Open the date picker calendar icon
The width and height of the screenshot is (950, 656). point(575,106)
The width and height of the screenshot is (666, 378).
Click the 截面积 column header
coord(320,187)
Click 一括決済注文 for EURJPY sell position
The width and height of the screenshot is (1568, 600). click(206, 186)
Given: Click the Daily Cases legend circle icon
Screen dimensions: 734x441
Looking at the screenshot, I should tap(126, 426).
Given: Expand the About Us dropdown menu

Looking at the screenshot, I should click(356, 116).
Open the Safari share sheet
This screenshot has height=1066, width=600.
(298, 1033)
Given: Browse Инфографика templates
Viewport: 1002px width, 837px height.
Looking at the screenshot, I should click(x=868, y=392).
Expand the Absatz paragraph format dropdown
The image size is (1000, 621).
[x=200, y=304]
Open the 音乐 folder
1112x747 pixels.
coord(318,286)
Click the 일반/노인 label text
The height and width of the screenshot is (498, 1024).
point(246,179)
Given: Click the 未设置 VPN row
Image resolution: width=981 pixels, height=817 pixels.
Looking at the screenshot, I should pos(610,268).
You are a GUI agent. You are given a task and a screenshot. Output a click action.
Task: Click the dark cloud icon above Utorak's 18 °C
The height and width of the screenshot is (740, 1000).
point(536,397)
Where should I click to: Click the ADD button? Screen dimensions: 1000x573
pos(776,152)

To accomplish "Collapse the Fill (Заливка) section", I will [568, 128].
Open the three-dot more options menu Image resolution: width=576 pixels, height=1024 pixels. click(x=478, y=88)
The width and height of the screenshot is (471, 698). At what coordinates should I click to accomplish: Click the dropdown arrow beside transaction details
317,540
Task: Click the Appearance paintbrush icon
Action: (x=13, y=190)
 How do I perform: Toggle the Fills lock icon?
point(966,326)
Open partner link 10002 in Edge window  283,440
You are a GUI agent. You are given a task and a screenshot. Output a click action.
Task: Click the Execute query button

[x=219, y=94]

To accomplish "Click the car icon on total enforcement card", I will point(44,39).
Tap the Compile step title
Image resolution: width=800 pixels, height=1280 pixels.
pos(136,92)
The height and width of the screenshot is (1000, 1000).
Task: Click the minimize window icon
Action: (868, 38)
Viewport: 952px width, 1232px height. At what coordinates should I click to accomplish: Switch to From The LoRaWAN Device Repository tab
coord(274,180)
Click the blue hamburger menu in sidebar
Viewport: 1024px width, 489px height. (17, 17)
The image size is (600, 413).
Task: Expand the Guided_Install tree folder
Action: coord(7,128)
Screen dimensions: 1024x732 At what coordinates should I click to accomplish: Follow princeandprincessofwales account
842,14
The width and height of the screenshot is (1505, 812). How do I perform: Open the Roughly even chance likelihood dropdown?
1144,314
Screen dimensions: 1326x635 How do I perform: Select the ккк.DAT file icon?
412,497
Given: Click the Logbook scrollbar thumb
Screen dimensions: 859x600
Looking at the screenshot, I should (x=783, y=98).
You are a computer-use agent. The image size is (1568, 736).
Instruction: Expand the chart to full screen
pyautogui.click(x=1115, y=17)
..............................
**Directions for this task:** The entries above must be output exactly, with every line preserved.

**Answer to this exercise:**
Open the date picker calendar icon
The width and height of the screenshot is (950, 656). point(575,106)
The width and height of the screenshot is (666, 378).
Click the 截面积 column header
coord(320,187)
Click 一括決済注文 for EURJPY sell position
The width and height of the screenshot is (1568, 600). click(206, 186)
Given: Click the Daily Cases legend circle icon
Screen dimensions: 734x441
Looking at the screenshot, I should tap(126, 426).
Given: Expand the About Us dropdown menu

Looking at the screenshot, I should click(356, 116).
Open the Safari share sheet
This screenshot has height=1066, width=600.
(298, 1033)
Given: Browse Инфографика templates
Viewport: 1002px width, 837px height.
Looking at the screenshot, I should click(x=868, y=392).
Expand the Absatz paragraph format dropdown
The image size is (1000, 621).
[x=200, y=304]
Open the 音乐 folder
1112x747 pixels.
coord(318,286)
Click the 일반/노인 label text
The height and width of the screenshot is (498, 1024).
point(246,179)
Given: Click the 未设置 VPN row
Image resolution: width=981 pixels, height=817 pixels.
Looking at the screenshot, I should pos(610,268).
You are a GUI agent. You are given a task and a screenshot. Output a click action.
Task: Click the dark cloud icon above Utorak's 18 °C
The height and width of the screenshot is (740, 1000).
point(536,397)
Where should I click to: Click the ADD button? Screen dimensions: 1000x573
pos(776,152)

To accomplish "Collapse the Fill (Заливка) section", I will [568, 128].
Open the three-dot more options menu Image resolution: width=576 pixels, height=1024 pixels. click(x=478, y=88)
The width and height of the screenshot is (471, 698). At what coordinates should I click to accomplish: Click the dropdown arrow beside transaction details
317,540
Task: Click the Appearance paintbrush icon
Action: (x=13, y=190)
 How do I perform: Toggle the Fills lock icon?
point(966,326)
Open partner link 10002 in Edge window  283,440
You are a GUI agent. You are given a task and a screenshot. Output a click action.
Task: Click the Execute query button

[x=219, y=94]

To accomplish "Click the car icon on total enforcement card", I will point(44,39).
Tap the Compile step title
Image resolution: width=800 pixels, height=1280 pixels.
pos(136,92)
The height and width of the screenshot is (1000, 1000).
Task: Click the minimize window icon
Action: (868, 38)
Viewport: 952px width, 1232px height. At what coordinates should I click to accomplish: Switch to From The LoRaWAN Device Repository tab
coord(274,180)
Click the blue hamburger menu in sidebar
Viewport: 1024px width, 489px height. (17, 17)
The image size is (600, 413).
Task: Expand the Guided_Install tree folder
Action: coord(7,128)
Screen dimensions: 1024x732 At what coordinates should I click to accomplish: Follow princeandprincessofwales account
842,14
The width and height of the screenshot is (1505, 812). How do I perform: Open the Roughly even chance likelihood dropdown?
1144,314
Screen dimensions: 1326x635 How do I perform: Select the ккк.DAT file icon?
412,497
Given: Click the Logbook scrollbar thumb
Screen dimensions: 859x600
Looking at the screenshot, I should (x=783, y=98).
You are a computer-use agent. The image size is (1568, 736).
Instruction: Expand the chart to full screen
pyautogui.click(x=1115, y=17)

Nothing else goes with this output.